DIRECTIONS –
Going through the entries, how many lines include the string "width"? Answer only with the number.

Collected data entries
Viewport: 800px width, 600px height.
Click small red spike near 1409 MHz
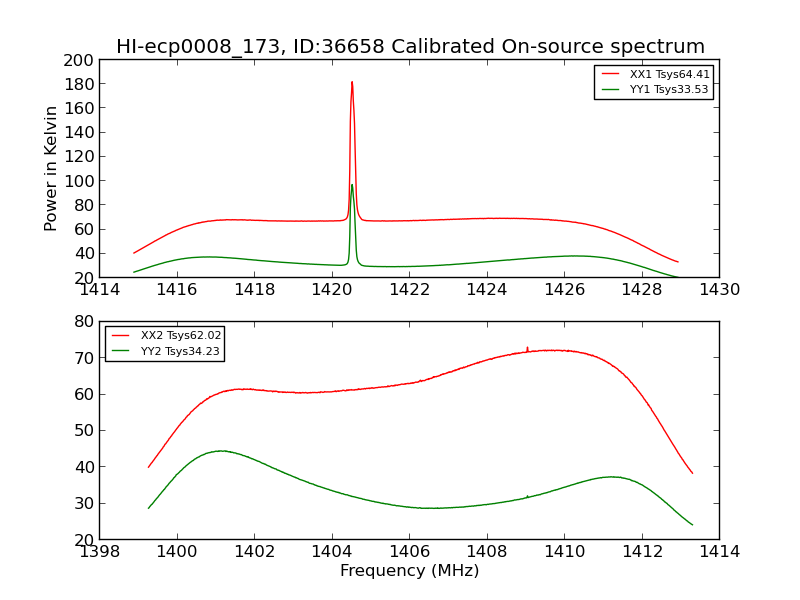click(527, 348)
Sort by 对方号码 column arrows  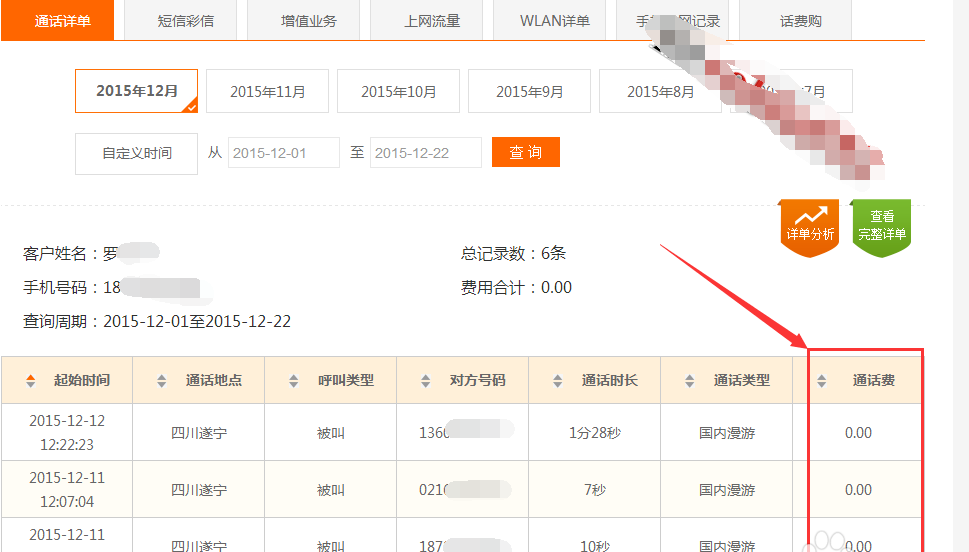[x=426, y=381]
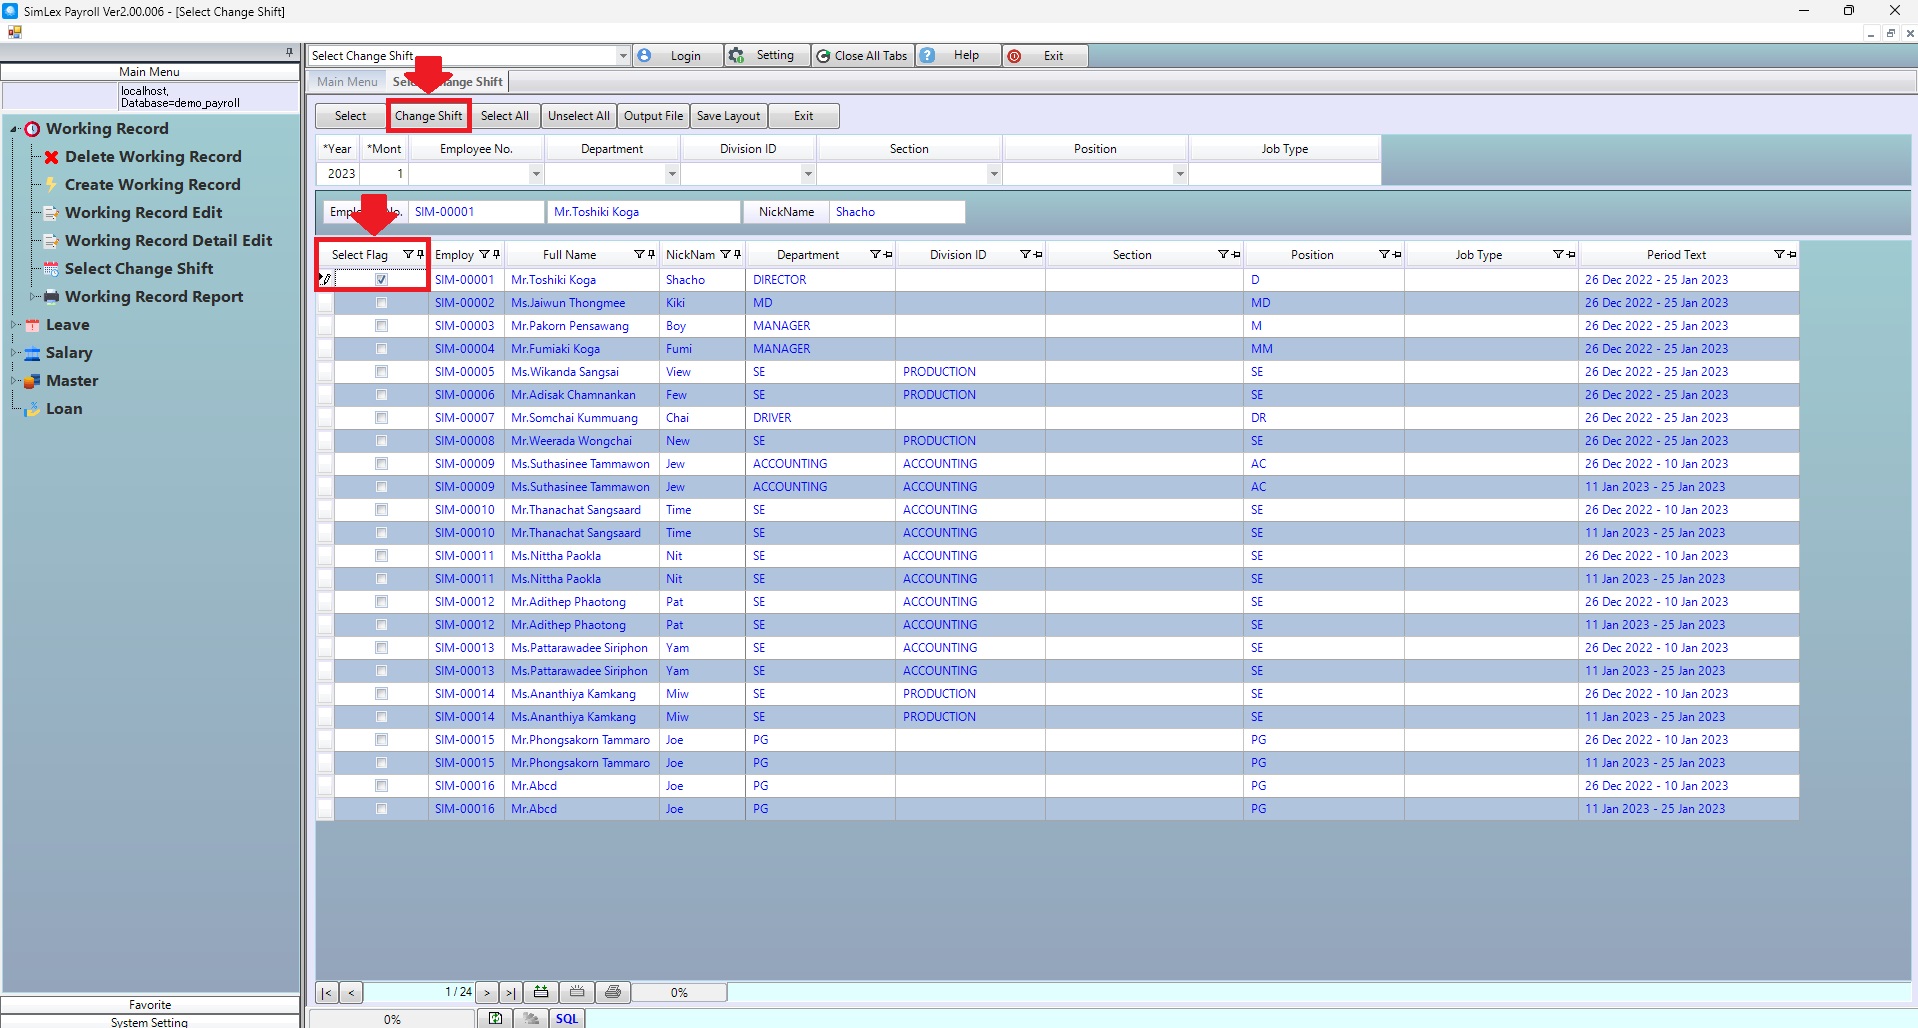
Task: Uncheck Select Flag for Mr.Toshiki Koga
Action: coord(381,280)
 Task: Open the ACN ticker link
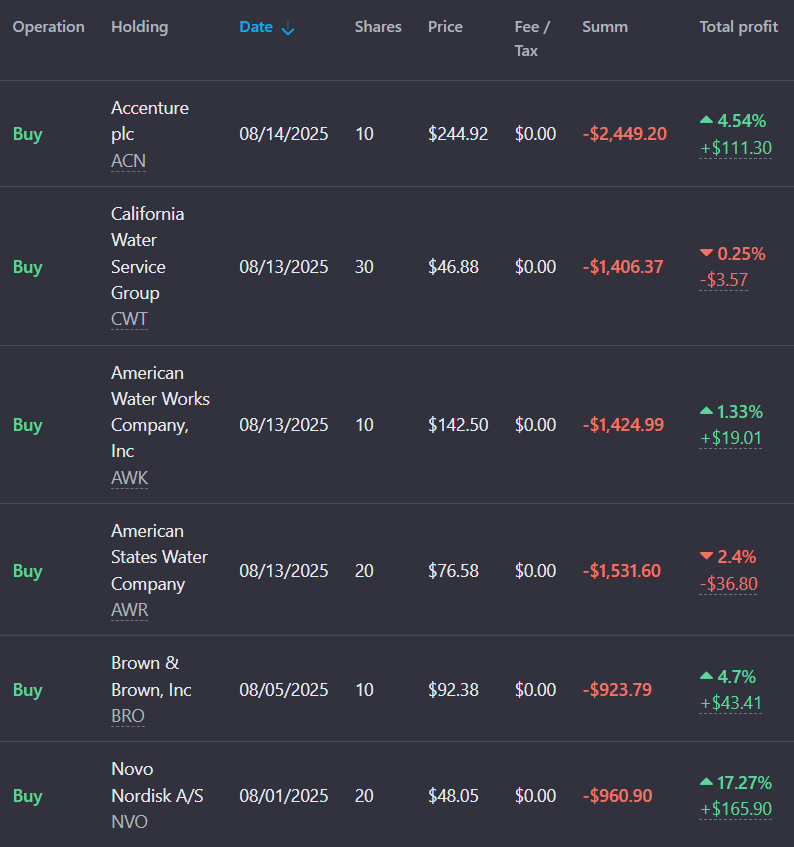129,161
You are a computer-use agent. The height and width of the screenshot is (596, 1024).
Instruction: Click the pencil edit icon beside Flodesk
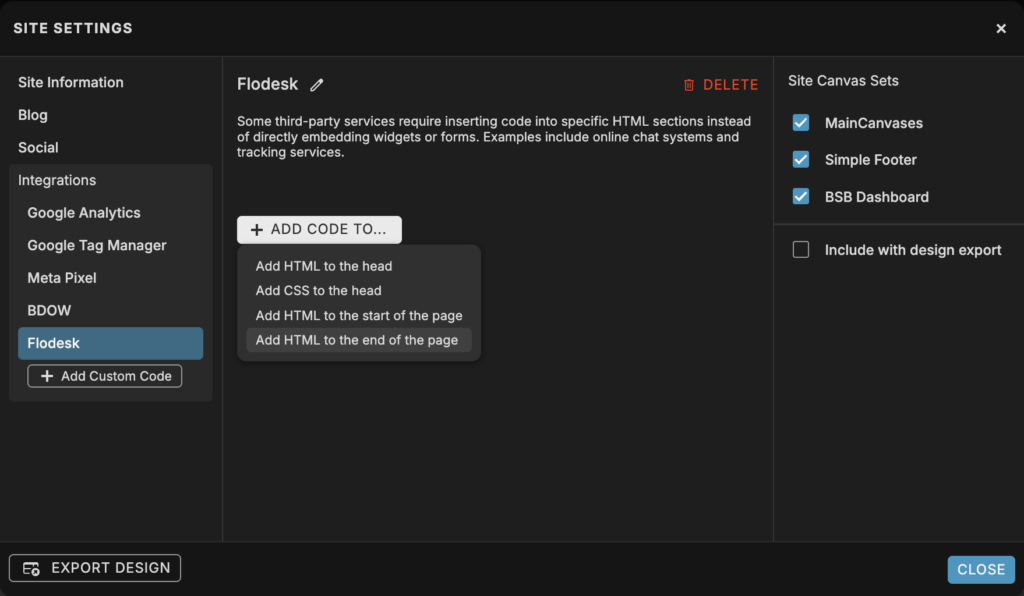(317, 85)
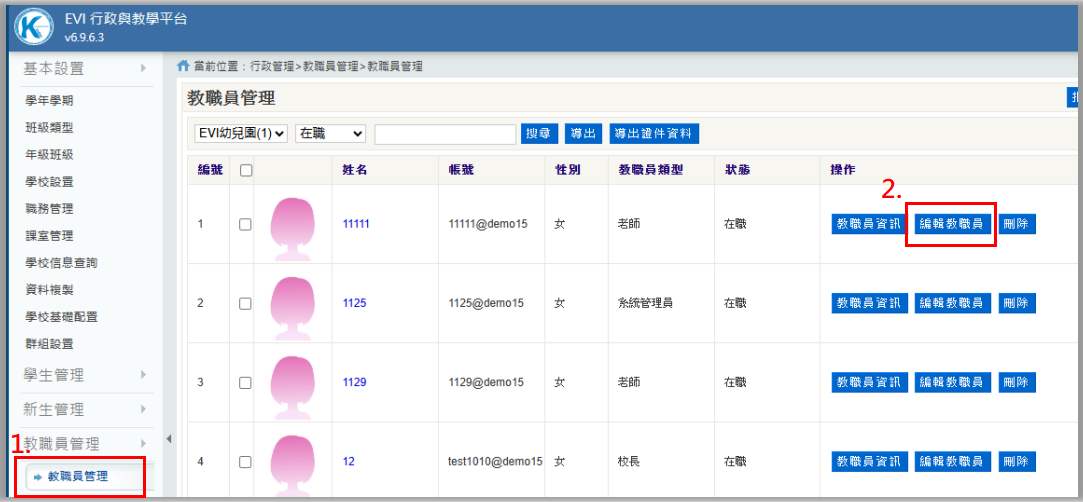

SOLUTION TO THE PROBLEM –
2